Not all local US officials have used their new aerial drone vehicles to target or otherwise victimize their own citizens. Some have come up with some really interesting uses. The Washington State Dept of Transportation requested a drone license to help monitor avalanches to speed up early warnings. Wyoming and the US Dept of Energy applied for a drone license to monitor methane emissions.
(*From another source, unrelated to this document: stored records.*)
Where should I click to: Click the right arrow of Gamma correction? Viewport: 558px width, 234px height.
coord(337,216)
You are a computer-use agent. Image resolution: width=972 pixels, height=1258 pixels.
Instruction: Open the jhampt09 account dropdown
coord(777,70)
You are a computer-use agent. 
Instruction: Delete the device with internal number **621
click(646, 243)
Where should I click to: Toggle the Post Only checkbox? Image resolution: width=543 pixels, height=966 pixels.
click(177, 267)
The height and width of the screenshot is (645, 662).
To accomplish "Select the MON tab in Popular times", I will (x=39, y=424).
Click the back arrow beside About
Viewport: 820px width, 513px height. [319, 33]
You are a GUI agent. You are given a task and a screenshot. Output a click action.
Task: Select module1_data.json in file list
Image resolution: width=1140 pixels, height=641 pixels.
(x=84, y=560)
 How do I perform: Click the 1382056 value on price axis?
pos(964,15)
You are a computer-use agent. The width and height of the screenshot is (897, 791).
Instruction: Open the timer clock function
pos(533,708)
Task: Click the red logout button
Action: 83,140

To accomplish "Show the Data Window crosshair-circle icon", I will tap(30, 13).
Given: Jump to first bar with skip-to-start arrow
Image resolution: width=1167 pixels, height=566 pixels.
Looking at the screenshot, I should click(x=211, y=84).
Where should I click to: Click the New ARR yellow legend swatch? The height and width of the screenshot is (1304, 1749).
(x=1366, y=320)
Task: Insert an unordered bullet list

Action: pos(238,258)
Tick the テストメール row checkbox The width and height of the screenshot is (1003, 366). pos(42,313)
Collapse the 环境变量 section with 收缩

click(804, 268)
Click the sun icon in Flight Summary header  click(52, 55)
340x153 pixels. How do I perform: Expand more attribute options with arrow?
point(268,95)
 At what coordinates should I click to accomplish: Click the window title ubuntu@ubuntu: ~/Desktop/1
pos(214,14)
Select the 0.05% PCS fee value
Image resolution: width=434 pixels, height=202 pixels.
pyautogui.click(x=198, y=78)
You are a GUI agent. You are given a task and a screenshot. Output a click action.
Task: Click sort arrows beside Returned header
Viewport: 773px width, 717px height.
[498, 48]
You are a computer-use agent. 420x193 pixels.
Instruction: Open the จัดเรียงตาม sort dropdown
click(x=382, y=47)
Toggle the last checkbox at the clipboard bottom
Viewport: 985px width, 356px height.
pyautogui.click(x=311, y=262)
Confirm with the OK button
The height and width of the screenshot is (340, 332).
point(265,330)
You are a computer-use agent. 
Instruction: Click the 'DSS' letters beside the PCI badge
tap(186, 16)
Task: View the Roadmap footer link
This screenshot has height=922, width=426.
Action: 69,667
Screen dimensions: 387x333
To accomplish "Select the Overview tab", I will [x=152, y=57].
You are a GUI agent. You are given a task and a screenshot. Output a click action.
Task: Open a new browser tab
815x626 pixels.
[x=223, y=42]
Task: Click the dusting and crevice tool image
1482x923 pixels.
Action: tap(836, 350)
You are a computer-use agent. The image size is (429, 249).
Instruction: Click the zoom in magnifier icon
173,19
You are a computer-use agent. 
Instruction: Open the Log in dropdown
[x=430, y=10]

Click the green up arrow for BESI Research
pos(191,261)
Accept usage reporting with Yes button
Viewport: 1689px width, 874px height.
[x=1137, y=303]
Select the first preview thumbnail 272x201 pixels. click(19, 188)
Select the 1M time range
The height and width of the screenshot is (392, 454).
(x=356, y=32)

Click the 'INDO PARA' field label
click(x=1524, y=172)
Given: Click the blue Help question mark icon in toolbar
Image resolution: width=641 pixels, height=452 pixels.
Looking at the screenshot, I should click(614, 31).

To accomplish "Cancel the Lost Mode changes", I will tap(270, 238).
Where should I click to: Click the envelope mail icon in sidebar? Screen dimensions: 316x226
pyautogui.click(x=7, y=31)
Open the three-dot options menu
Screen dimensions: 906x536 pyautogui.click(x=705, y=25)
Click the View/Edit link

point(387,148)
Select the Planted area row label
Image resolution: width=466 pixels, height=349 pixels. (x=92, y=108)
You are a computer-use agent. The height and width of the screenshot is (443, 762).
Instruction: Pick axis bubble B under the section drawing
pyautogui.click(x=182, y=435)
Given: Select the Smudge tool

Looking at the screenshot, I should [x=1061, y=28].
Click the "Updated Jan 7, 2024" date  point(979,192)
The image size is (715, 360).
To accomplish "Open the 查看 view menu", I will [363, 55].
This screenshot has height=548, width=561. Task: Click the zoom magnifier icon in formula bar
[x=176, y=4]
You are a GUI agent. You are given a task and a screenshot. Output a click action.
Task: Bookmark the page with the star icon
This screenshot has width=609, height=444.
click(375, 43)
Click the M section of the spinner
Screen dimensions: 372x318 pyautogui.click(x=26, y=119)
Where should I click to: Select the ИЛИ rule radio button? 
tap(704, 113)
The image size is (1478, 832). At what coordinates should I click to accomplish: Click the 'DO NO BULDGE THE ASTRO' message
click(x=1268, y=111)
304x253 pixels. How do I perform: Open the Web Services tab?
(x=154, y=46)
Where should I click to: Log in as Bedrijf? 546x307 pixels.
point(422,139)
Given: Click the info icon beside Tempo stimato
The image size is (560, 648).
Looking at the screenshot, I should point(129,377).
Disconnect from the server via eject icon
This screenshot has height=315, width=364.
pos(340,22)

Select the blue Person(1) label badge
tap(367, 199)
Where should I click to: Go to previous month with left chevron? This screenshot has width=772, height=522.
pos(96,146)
California and the US Forest Service have applied for drones which would be used to fight forest fires. And the University of Michigan even requested a drone. They have water buoys floating in the Great Lakes that until now, needed to first be found, then boated out to, and then manually moved. With an aerial drone, the University can move the buoys remotely by simply launching them up out of the water and dropping them down in their new desired position.

Resistance and push-back

Records also show that the FAA rejected a number of drone license applications, including one from the Georgia Tech University Police Department. Their application showed their drone flying in a high-traffic helicopter flight path without any ‘sense and avoid system’ to warn of airborne collisions with other aircraft. Otter Tail County, Minnesota was also denied a drone license by the FAA. In its case, the town couldn’t meet the minimum requirement for pilot training. To give an idea of how widespread drone flights are over US skies, the University of Colorado alone has received over 200 drone licenses so far.

All the unmanned drone flights over American skies haven’t gone unnoticed by local citizens across the country. Many are angry and condemn the intrusive espionage flights as an invasion of their privacy. Some, including a handful of street gangs in cities like Los Angeles and Chicago, have openly bragged about how they’d shoot down any unmanned drones caught flying over their turf.

In many rural areas across the Deep South, rumors abound about bounties being offered for anyone who can shoot down the first domestic spy drone. Others, specifically throughout Tennessee, Kentucky and the Appalachians, report shooting at drones flying overhead searching for secret marijuana fields. Like the moonshiners of past generations, it seems Uncle Sam and his G-Men still aren’t welcome on ole Rocky Top.